Over the last few months, I've discovered a few things about myself:
  1. I’m a bit more prone to body hate than I would like. But I’m trying to be better about loving myself. 
  2. I've become more and more introverted – or at least, I find more joy out of one-on-one experiences and nights in with a small group of close friends than going out on the town with big groups for crazy adventures. 
  3. I don’t read enough anymore – I average maybe one or two books a month and that realization has made me very sad. And really, the books I am reading aren't exactly modern classics. 
  4. I think I may officially be done with cigarettes, even at my drunkest moments, as they only serve to make me physically ill. Which I guess is good but odd. 
  5. While I love learning and schooling more than works can say… I've become less and less career-focused and more focused on what I can do in my community and what I can take away from my classes. I no longer care about “moving up” or getting more money because whenever I have made decisions based on those desires, things have always gone downhill for me in some way.
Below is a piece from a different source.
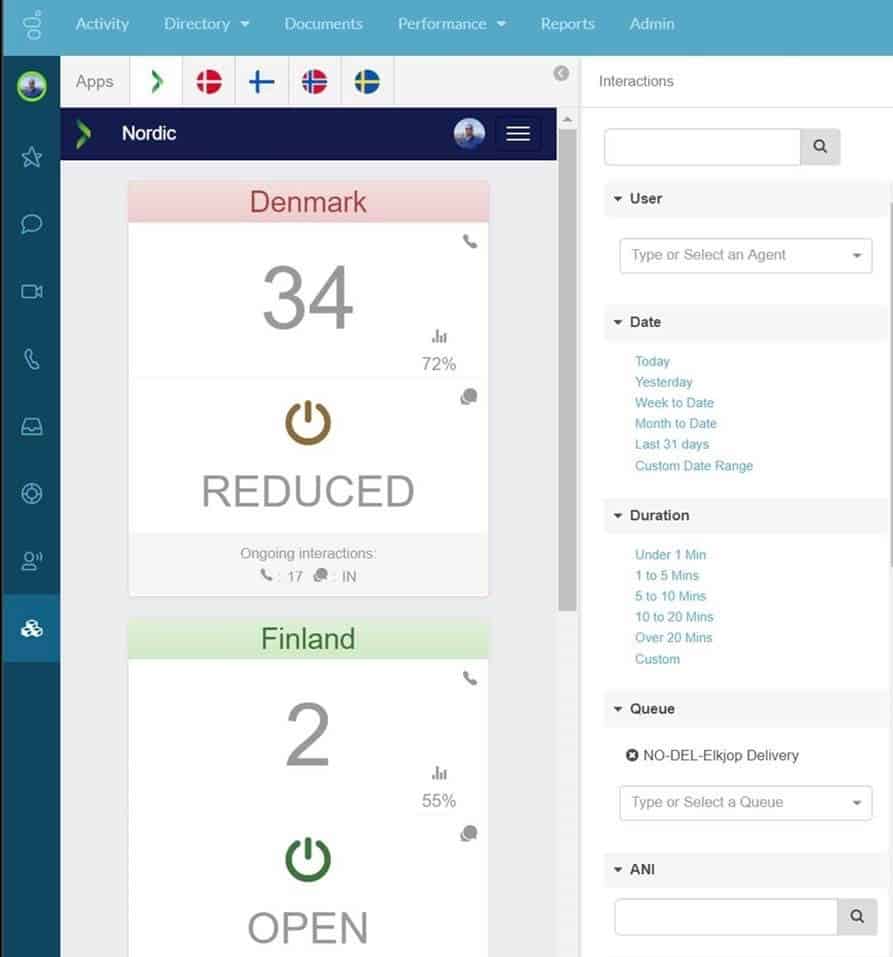Screen dimensions: 893x957
Task: Click the video camera sidebar icon
Action: click(x=31, y=291)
None of this is ground breaking information, I guess, but it goes to show how people are constantly changing and how we’re constantly learning more things about ourselves. Every time someone asks me what I plan to get out of school, I feel like my answer changes a little bit more each time and now I can honestly say that it’s not career-motivated at all because I don’t think I really care about that anymore. To the average person, that probably sounds ridiculous. Why would one go through this much schooling if it didn't impact their career? It’s a valid question and I get why one would find it a waste of time. But the act of learning and growing as a human being is where I’m see the value. And I’m finding more and more that I see the value of life outside of the office and I care less and less about the “daily grind” that I have to go through to get a pay check. That isn't to say that I don’t care about a decent work ethic – I still believe in putting my all into whatever project falls in my lap. It’s just… life is so big and so short that getting emotional and drained by the portion of it that matters the least seems so backwards.
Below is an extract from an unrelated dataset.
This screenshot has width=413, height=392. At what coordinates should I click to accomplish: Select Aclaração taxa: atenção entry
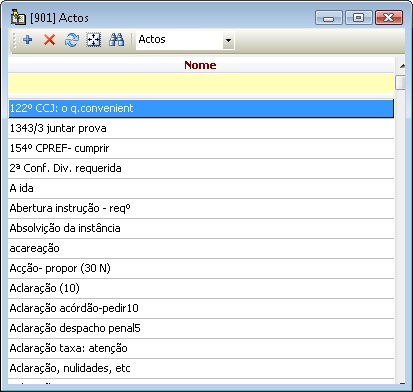201,348
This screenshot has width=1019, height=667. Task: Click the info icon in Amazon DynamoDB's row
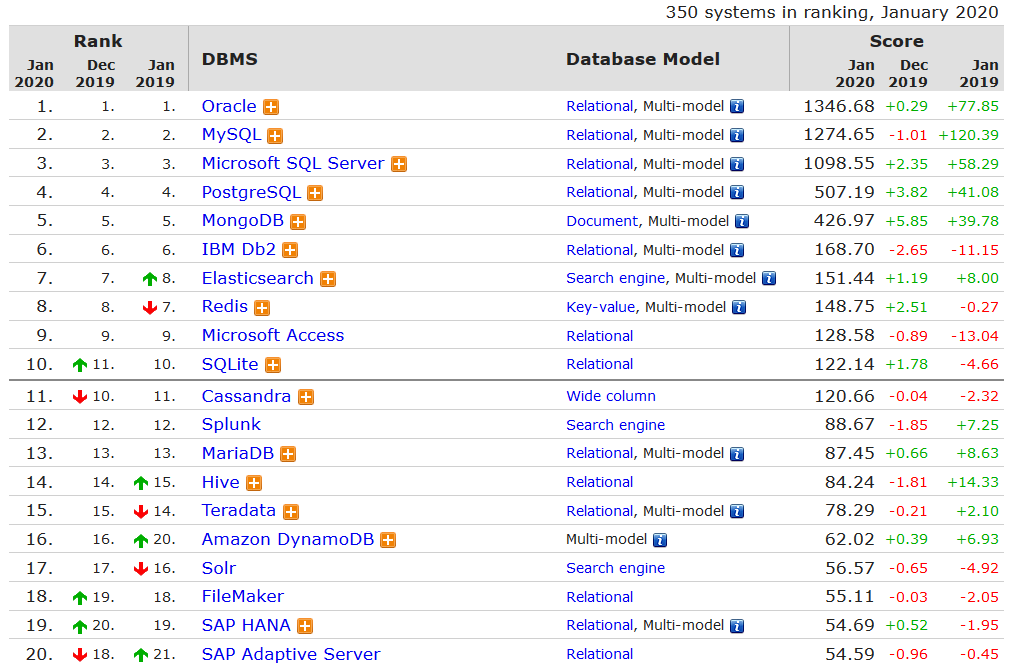660,540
I guess these are the sort of things I think about when there’s personal crises in my life. It really puts things in perspective.

The truth of it: as lame and obvious as this may sound, I’m really embracing the idea that life is about the journey and not about the end result. My whole life, I've been chasing things and never finding the happiness in it that I've expected:
  1.  Get a great GPA and go to a good school. 
  2. Graduate from said school and move onto a job. 
  3. Get the job and make money enough to own your place (though I never quite made it there).

I've been so laser focused on doing well not because I should just… want to succeed but because it was constantly leading to the next step. And that step leads to the next step and that one leads to the next step and the process never ends until… I die? What the fuck?

School has been great because it forces me to push my mind to places that stay dormant otherwise. Spending time with my close knit group of friends is wonderful because they both force me to question ideas that I've been holding onto for most of my life and to just shut off my brain and live in the moment and LAUGH. My family has been wonderful at keeping me grounded and telling me what I need to hear even when I don’t want to hear it – and you really need those kinds of people in your life sometimes. Volunteering has really forced me to understand the value of our community and being involved in it and also that the world is bigger than our own personal trials and tribulations (though we shouldn't take this to me we’re not allowed to own our pain as well).

My job has really just come a place where I need to get things done for a few hours out of my day so that I can afford to do the things above that I actually care about.


I’m never going to be a wealthy person. I’m always going to be scrambling by, perhaps. And you know what? That’s OK because I plan on filling my life with the things that really matter. I think after years and years and years of watching/loving/obsessing over It’s A Wonderful Life, the message is finally starting to sink in. Call me “Ms. Bailey” because I’m reworking my priorities and feeling pretty good about it.